La Biélorussie modifie sa Constitution pour autoriser le déploiement d’armes nucléaires russes sur son sol

En décembre 1994, l’Ukraine, le Kazakhstan et la Biélorussie signèrent les mémorandums de Budapest, en vertu desquels ces trois pays prirent l’engagement de restituer à la Russie les armes nucléaires qu’ils possédaient après le retrait de l’Armée Rouge ainsi que celui de rejoindre le Traité de non-prolifération [TNP]. En échange, leur intégrité territoriale devait leur être garantie.

Alors à peine arrivé au pouvoir, le président biélorusse, Alexandre Loukachenko, aurait signé de mauvaise grâce ce mémorandum, négocié par Stanislaw Chouchkievitch, son prédécesseur. C’est en effet ce qu’il a expliqué dans un entretien diffusé par Russia Today, en décembre dernier, en avançant que, à l’époque, il avait subi des pressions de la part de Boris Eltsine, alors chef du Kremlin, et des États-Unis afin de rendre à la Russie la vingtaine de missiles nucléaires SS-25 « Sickle » qui avaient été déployés par l’Armée rouge en Biélorussie. Et d’assurer que s’il y avait eu un moyen de l’éviter, il ne l’aurait pas fait.

Cela étant, si les SS-25 ont été rendus à la Russie, les sites de lancement n’ont pas tous été démantelés, contrairement aux engagement pris par Minsk. Selon un rapport [.pdf] publié en 2001 par le Monterey Institute of International Studies, un seul l’a effectivement été… sur 81, le programme américain Nunn-Lugar, chargé de superviser cette opération, ayant été suspendu en Biélorussie suite à des complications diplomatiques.

Quoi qu’il en soit, la « dénucléarisation » de la Biélorussie est actée dans la Constitution que ce pays s’est donné en 1994.

Ainsi, l’article 18 précise que « la République de Biélorussie vise à faire de son territoire une zone exempte d’armes nucléaires et à se déclarer neutre ». Ce qui fait, en l’état actuel des choses, aucun déploiement d’armes nucléaire sur le sol biélorusse ne peut être autorisé. Mais ce ne sera sans doute plus le cas prochainement.

Dans l’entretien diffusé par Russia Today, M. Loukachenko a fait part de son intention de proposer à Vladimir Poutine, son homologue russe, l’idée de déployer à nouveau des armes nucléaires sur le sol biélorusse. Et de souligner que tout était prêt pour cela, les installations qui auraient dû être détruites après 1994 étant toujours « intactes ».

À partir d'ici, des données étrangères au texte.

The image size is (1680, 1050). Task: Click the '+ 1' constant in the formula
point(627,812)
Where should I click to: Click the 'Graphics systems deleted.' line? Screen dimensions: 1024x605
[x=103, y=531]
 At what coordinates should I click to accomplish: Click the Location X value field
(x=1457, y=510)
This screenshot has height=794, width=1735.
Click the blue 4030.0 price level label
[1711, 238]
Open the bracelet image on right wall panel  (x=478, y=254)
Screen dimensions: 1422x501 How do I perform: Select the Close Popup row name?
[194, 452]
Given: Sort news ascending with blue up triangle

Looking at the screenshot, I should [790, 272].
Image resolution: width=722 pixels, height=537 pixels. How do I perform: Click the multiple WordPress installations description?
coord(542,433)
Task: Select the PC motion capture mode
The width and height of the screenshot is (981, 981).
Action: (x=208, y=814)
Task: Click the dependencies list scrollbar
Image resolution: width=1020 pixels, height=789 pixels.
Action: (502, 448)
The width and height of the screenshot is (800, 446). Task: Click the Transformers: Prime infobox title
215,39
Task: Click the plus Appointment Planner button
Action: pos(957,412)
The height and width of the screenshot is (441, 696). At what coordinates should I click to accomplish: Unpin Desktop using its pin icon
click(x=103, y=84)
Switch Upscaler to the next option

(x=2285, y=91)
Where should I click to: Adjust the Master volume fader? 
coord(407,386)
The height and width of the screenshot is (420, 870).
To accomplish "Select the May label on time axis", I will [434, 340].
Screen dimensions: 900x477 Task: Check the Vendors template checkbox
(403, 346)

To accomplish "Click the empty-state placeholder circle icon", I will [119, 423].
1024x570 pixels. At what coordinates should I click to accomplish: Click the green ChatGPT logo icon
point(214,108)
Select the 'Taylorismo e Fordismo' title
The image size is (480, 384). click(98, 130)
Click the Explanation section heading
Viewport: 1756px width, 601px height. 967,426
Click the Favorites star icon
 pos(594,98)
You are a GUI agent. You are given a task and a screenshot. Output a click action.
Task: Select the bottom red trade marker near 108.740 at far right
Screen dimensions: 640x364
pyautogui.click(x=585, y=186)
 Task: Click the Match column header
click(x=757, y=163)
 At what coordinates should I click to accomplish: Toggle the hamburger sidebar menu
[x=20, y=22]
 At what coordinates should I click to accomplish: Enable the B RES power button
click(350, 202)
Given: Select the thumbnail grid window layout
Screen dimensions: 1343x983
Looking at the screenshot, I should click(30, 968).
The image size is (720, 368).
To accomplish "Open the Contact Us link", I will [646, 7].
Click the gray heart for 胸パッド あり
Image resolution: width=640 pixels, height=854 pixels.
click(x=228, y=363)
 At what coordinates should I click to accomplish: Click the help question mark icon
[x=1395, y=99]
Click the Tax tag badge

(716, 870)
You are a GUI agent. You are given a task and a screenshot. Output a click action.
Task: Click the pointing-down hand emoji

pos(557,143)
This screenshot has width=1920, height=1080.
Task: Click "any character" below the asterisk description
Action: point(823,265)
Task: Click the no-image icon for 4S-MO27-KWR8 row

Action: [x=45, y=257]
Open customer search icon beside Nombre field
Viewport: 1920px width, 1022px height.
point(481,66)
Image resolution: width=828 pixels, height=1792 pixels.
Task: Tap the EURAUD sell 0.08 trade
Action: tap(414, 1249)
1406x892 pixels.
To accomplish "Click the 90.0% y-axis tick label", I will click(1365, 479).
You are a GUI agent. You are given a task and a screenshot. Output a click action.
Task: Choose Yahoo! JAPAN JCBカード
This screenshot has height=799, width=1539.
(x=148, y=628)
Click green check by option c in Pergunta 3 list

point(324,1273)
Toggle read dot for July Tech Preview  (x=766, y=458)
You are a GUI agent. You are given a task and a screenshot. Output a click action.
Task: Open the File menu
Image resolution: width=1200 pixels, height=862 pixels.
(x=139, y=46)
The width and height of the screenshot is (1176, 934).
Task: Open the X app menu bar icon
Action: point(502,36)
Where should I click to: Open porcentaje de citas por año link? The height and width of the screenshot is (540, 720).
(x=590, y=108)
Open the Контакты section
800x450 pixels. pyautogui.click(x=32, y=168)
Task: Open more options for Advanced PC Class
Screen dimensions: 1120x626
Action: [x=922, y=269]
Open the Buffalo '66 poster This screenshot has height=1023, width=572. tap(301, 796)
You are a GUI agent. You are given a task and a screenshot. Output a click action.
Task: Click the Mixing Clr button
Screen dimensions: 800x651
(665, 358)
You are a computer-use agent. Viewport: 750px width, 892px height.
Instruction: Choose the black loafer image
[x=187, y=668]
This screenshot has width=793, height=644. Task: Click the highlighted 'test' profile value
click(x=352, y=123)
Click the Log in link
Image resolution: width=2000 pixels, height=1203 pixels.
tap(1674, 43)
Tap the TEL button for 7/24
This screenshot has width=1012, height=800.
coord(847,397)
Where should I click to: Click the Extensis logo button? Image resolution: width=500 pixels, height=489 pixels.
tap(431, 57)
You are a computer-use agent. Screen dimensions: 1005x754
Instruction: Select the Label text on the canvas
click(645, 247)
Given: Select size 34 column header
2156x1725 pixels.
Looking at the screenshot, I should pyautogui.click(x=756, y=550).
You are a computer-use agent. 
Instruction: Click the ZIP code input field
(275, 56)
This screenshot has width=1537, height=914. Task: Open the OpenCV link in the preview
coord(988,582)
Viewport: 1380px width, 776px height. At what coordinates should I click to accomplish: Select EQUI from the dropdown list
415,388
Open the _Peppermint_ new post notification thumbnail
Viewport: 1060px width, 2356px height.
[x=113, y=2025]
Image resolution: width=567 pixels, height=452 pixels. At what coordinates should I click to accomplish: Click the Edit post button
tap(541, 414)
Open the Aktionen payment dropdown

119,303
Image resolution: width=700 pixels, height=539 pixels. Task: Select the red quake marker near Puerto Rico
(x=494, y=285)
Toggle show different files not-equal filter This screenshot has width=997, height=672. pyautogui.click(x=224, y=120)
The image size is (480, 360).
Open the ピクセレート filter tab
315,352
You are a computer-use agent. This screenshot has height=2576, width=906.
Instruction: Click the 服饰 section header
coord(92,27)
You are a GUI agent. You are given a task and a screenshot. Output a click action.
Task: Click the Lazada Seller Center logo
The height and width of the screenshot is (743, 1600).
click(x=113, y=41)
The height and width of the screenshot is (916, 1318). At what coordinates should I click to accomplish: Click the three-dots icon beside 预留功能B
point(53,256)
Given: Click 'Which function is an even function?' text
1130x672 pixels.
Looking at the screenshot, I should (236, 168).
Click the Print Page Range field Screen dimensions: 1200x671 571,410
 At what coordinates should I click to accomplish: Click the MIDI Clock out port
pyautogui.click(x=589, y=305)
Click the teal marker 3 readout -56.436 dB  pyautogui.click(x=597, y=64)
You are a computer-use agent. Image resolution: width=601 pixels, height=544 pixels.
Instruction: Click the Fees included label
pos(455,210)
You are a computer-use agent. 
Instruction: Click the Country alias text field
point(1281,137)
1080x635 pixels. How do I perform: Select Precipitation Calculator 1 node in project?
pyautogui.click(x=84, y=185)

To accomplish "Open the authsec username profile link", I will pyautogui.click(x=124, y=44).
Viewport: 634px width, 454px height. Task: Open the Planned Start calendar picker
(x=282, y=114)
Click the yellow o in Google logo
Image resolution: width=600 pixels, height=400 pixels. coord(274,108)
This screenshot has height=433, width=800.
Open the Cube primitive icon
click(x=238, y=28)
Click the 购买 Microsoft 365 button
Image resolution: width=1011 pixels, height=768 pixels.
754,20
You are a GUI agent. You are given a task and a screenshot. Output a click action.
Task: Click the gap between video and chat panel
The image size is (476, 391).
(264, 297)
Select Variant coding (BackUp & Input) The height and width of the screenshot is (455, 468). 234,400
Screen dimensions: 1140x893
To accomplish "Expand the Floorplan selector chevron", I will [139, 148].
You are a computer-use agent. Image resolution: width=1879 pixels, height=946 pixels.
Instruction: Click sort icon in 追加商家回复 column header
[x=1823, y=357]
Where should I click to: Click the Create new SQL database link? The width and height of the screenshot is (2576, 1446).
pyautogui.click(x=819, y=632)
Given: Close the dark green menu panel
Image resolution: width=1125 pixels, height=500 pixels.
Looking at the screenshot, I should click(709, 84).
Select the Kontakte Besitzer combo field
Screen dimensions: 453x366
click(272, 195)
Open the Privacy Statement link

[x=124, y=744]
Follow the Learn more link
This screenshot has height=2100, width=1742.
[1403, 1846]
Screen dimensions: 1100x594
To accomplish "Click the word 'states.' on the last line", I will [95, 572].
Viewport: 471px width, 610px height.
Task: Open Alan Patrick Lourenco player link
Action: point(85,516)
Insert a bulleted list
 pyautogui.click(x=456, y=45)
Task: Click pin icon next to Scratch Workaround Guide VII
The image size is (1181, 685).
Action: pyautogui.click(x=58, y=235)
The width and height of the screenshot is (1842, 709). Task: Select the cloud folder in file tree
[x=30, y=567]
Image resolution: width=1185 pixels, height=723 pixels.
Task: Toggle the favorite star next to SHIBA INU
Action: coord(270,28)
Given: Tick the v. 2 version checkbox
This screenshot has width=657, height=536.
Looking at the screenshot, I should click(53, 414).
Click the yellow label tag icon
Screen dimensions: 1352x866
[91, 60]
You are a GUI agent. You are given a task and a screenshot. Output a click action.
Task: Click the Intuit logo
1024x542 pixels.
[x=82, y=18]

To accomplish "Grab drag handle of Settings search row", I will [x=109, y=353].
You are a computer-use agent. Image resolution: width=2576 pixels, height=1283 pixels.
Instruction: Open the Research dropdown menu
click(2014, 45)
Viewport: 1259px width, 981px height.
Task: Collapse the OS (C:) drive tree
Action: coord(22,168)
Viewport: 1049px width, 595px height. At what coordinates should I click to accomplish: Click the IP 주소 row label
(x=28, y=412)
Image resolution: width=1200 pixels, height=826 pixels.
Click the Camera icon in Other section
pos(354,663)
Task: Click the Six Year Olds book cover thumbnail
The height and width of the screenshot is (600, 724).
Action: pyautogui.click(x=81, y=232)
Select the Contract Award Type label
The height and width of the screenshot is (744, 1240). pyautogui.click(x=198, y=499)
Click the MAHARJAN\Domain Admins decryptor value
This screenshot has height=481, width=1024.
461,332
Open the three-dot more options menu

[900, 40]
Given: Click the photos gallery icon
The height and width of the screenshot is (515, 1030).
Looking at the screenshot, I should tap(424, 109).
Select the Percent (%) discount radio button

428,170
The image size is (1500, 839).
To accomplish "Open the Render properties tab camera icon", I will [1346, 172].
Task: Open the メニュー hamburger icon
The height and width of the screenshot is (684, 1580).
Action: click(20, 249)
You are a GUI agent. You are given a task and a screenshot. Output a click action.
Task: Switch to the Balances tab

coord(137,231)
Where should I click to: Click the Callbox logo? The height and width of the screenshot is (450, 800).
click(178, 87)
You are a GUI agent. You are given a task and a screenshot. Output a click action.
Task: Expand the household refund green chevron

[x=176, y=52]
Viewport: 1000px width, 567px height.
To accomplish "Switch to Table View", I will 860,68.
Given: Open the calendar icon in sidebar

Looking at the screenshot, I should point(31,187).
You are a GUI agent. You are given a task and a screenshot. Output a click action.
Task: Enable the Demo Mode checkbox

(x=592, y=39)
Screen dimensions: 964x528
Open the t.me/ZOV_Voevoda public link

Aussi, fin janvier, une reponsable de la diplomatie américaine a dit craindre que la révision constitutionnelle présentée par M. Loukachenko quelques semaines plus tôt allait autoriser un tel déploiement d’armes nucléaires russes.

« Ces changements constitutionnels pourraient indiquer que la Biélorussie prévoit de permettre à des forces nucléaires et conventionnelles d’être stationnées sur son territoire », a-t-elle affirmé. Et de souligner que la présence de telles armes aux frontières de l’Union européenne [et de l’Otan] « représenterait un risque pour la sécurité européenne et pourrait demander une réponse ».

Effectivement, parmi les nombreux amendements à la Constitution biélorusse, l’un deux propose une nouvelle rédaction de l’article 18 en ces termes : « La République de Biélorussie exclut depuis son territoire toute agression militaire contre d’autres États ». En outre, s’agissant du Parlement, le texte précise que, dorénavant, et « sur proposition du président », il pourra avoir à prendre une « décision sur la possibilité d’envoyer des militaires, des employés d’organisations paramilitaires » à l’extérieur de la Biélorussie pour « participer à la garantie de la sécurité collective et aux activités de maintien de la paix et de la sécurité internationales ».

Cette dernière disposition est à mettre en relation avec des propos tenus par M. Loukachenko le 28 janvier, au sujet de la crise ukrainienne. « Il y aura une guerre dans deux cas de figure : dans le premier cas, si une agression directe est commise contre la Biélorussie, nous nous lèverons pour défendre notre terre et notre patrie, y compris ceux qui ne le veulent pas. Et dans le second cas, si notre allié, la Russie, est attaquée directement, alors la Biélorussie s’engagera dans la guerre », a-t-il prévenu.

Cette révision constitutionnelle doit entrer en vigueur le 27 février prochain. Soit quelques jours après la fin [annoncée] des manoeuvres « Détermination de l’Union 2022 », qui se tiendront en Biélorussie pendant deux semaines. Selon l’imagerie satellitaire, la participation des forces russes sera d’une ampleur inégalée depuis la fin de la Guerre Froide.